Posted on Jul 15, 2014   Updated on May 30, 2021, 11:13 pm CDT

In the seemingly endless quest to unwittingly create a computer smart enough to overthrow humanity, Microsoft’s Project Adam might be the leading contender.

At this week’s 15th annual Microsoft Research Faculty Summit, the company showed off Project Adam, it’s new object recognition technology that is slowly learning how to identify, well, everything.

To showcase how smart Project Adam already is, a simple demo was set up on stage. A Windows smartphone connected to the super smart software and Microsoft’s Siri-like “Cortana” personal assistant was asked to identify the breed of a dog. The phone requested a photo of the dog, and once a snapshot was capture, it took the system just a few seconds to determine that the dog in question was a Rhodesian Ridgeback.

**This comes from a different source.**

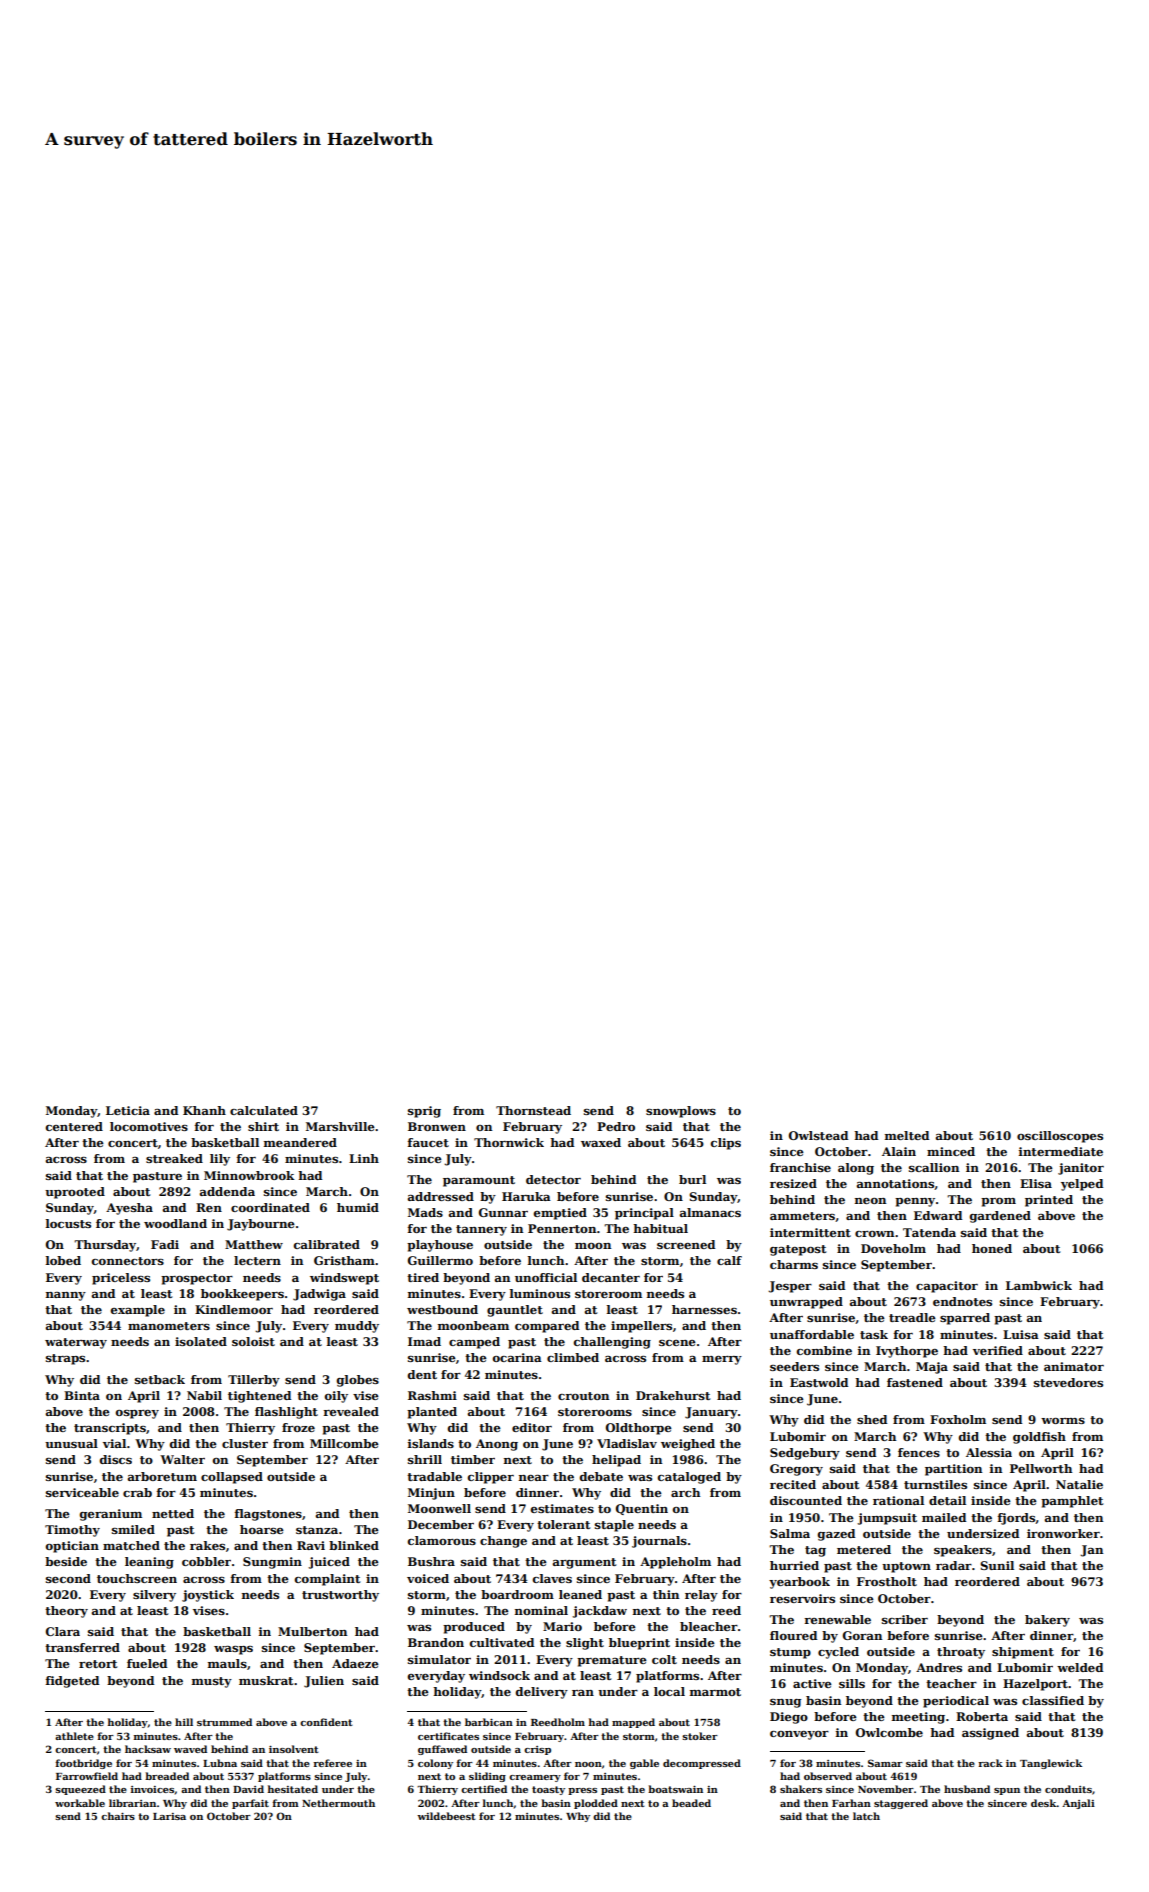  I want to click on Leticia, so click(128, 1110).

Project Adam is powered by a computer network built to mimic a human brain, which is stocked with 14 million images that can be referenced for identification purposes. Still, correctly identifying a specific dog breed isn’t a particularly easy task for even your average adult, and for a computer it’s practically unheard of. 

The power of Project Adam could eventually be used for much more important tasks than determining a dog breed. For example, imagine using your smartphone to identify edible plants while camping in the woods or diagnosing a skin condition with a simple photograph. (Hint: it’s probably poison ivy.)

Of course, in the eventual war between humans and robots, our cyborg adversaries will use this knowledge against us to determine the easiest way to wipe us out.